The Power of Feedback
The Power of Feedback
In this multimedia series, sponsored by the William and Flora Hewlett Foundation, voices from the social sector will offer tactics, tools, and advice gleaned from the grassroots to encourage nonprofits and foundations to make listening to their constituents—and acting on what they hear—a smart norm for any organization committed to improvement.

As part of the Power of Feedback series, Stanford Social Innovation Review conducted a survey of 1,986 nonprofit, foundation, and other charitable sector leaders. The survey found that 88 percent of the leaders prioritize gathering client feedback, and 44 percent of them see it as a “high priority” or “top source of insight” for continuous program improvement.

However, the survey also showed that only 13 percent of social sector leaders believe they have been able to turn their feedback aspirations into a reality.
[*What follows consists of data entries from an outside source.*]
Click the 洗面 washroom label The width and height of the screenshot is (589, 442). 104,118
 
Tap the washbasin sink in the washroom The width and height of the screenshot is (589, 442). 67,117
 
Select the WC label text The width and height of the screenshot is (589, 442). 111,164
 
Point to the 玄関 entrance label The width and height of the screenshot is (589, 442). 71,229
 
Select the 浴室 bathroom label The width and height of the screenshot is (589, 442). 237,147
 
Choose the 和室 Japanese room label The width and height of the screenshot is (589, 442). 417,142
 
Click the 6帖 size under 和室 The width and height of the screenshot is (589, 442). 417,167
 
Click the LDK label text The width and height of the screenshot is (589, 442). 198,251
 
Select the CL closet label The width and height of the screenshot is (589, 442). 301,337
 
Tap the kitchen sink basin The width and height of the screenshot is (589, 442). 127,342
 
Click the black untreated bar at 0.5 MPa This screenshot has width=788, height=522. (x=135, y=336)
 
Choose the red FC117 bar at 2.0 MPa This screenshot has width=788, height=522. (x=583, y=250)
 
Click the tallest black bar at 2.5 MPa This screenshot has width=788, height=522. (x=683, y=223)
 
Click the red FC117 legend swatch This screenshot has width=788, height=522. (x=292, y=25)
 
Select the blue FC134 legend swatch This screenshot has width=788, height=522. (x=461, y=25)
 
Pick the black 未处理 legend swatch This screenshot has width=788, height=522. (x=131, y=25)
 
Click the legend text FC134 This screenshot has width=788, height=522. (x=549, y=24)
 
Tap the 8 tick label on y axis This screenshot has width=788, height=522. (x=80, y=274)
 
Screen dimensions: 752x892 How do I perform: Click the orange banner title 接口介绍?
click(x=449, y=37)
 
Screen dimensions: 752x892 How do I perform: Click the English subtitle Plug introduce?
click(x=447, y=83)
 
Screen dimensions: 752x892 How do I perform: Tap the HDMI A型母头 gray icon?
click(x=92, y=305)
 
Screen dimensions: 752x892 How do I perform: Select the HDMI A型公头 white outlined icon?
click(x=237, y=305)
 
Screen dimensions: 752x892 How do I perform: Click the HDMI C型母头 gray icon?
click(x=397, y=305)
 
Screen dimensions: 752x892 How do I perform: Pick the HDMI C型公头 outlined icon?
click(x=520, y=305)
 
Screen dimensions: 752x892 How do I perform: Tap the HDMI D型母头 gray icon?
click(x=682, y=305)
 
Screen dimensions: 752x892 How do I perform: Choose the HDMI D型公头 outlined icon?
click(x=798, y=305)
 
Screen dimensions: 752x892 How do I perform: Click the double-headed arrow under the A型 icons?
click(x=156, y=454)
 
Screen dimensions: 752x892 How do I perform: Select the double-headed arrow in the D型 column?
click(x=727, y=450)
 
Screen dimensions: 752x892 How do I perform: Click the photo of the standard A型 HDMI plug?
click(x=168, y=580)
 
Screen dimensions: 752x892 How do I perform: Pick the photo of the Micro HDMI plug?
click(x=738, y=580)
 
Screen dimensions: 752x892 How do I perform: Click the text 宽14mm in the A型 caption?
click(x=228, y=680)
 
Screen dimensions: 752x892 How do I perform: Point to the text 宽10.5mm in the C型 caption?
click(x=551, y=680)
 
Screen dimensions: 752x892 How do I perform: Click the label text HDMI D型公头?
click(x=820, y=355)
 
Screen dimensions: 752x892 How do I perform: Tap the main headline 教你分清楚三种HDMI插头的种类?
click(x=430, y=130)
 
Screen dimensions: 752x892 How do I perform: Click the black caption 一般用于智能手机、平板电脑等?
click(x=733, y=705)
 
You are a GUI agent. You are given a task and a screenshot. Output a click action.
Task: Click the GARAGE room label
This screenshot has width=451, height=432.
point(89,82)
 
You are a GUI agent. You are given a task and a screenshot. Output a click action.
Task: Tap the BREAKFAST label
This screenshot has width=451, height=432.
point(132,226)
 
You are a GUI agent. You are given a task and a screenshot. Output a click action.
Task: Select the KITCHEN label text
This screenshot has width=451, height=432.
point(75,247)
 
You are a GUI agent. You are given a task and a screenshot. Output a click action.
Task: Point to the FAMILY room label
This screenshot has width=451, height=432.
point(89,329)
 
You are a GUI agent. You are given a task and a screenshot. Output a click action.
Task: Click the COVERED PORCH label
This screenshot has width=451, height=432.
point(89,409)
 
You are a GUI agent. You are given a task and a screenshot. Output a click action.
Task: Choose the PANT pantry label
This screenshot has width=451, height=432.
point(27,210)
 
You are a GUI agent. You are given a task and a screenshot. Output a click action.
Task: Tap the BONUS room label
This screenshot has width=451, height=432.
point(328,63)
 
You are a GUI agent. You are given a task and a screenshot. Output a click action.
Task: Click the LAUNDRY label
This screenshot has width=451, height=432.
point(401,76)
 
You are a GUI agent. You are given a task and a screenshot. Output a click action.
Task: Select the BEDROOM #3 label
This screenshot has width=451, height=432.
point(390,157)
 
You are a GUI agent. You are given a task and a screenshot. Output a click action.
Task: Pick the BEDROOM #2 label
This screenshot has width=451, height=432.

When asked about the causes for this disparity, two-thirds of those whose organizations were not collecting client feedback stated that the greatest barrier to implementing feedback systems was limited staff time and/or resources, and 20 percent of respondents said it was “too complicated” or “too costly.”

“The case for gathering feedback from the people you are trying to help seems obvious, but the practice is still rare—often for lack of resources and know-how,” said Larry Kramer, president of the William and Flora Hewlett Foundation, which is looking for ways to incorporate feedback into its own grantmaking. “We have a lot to learn, and I’m encouraged by the growing recognition among funders and nonprofits alike that listening to the people we seek to help can make us more effective. It’s the right thing to do, the smart thing to do—and, with new technology, it’s an easier thing to do.”